#### GIVEN EXERCISE
Print the data below, unchanged, from the line with "Task: Select the 筆記 folder name" up to and including the line with "Looking at the screenshot, I should point(270,67).".

#### RECORDS

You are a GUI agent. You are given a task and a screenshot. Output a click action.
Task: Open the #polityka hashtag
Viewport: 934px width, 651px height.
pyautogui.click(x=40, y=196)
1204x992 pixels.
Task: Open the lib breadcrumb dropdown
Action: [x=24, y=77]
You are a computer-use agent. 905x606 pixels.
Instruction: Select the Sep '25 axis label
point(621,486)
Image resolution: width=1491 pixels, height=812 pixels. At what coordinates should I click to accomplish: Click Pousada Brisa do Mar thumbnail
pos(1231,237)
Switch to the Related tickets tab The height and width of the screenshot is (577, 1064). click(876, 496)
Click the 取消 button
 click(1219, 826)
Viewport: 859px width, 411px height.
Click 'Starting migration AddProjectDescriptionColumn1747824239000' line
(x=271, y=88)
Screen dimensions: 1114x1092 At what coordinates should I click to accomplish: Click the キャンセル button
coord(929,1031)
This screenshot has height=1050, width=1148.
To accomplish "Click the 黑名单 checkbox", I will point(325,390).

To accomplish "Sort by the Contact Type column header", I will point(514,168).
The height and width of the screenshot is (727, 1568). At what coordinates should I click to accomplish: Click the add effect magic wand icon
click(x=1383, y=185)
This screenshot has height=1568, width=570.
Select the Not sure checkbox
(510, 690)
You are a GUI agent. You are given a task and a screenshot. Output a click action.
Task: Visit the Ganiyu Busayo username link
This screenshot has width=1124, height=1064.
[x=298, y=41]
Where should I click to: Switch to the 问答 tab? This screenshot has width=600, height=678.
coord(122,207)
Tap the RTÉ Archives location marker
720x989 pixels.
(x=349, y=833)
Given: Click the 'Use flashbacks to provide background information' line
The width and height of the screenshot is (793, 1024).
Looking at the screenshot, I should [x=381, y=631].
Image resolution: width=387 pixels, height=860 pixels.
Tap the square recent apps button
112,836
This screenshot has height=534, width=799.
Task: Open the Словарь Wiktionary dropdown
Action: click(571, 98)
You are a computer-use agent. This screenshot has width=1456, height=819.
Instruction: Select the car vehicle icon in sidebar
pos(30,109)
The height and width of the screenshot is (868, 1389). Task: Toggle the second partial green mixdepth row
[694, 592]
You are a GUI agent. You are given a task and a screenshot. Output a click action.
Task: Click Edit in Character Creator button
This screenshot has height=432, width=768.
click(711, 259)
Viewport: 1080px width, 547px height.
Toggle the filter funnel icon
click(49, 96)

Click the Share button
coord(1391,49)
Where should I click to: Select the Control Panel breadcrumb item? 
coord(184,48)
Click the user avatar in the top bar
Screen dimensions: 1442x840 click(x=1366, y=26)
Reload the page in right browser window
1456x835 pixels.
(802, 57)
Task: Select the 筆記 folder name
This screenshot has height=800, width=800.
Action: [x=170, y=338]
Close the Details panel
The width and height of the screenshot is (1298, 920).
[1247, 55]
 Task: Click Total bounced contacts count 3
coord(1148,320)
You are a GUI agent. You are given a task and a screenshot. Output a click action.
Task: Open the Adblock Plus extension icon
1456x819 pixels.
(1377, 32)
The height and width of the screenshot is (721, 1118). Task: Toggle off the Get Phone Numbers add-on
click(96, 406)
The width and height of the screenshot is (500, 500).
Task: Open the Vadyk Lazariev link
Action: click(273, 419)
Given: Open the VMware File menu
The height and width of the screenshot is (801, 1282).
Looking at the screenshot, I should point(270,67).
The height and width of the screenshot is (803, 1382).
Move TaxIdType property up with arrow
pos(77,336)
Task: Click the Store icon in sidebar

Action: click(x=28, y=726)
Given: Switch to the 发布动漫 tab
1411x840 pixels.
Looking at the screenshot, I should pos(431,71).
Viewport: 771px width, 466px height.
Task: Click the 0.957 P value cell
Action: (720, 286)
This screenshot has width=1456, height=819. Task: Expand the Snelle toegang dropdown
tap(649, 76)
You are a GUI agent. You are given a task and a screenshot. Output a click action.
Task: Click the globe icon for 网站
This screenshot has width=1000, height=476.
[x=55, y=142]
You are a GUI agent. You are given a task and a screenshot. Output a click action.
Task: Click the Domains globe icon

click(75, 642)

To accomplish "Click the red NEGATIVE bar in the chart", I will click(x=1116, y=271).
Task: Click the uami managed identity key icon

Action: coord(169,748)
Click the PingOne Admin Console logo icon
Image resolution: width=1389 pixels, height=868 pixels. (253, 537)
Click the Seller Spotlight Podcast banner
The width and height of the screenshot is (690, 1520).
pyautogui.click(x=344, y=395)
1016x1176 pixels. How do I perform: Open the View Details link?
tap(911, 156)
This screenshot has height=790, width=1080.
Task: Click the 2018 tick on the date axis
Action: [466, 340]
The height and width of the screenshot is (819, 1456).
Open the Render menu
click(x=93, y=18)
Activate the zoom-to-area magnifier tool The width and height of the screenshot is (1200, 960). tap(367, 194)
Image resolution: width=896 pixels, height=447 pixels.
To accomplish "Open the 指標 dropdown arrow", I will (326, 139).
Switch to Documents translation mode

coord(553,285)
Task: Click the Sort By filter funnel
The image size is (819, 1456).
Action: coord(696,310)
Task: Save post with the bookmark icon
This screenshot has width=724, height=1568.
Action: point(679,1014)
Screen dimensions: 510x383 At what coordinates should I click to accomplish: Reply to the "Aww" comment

#### EXERCISE SOLUTION
Task: Select the 筆記 folder name
This screenshot has height=800, width=800.
Action: [x=170, y=338]
Close the Details panel
The width and height of the screenshot is (1298, 920).
[1247, 55]
 Task: Click Total bounced contacts count 3
coord(1148,320)
You are a GUI agent. You are given a task and a screenshot. Output a click action.
Task: Open the Adblock Plus extension icon
1456x819 pixels.
(1377, 32)
The height and width of the screenshot is (721, 1118). Task: Toggle off the Get Phone Numbers add-on
click(96, 406)
The width and height of the screenshot is (500, 500).
Task: Open the Vadyk Lazariev link
Action: click(273, 419)
Given: Open the VMware File menu
The height and width of the screenshot is (801, 1282).
Looking at the screenshot, I should point(270,67).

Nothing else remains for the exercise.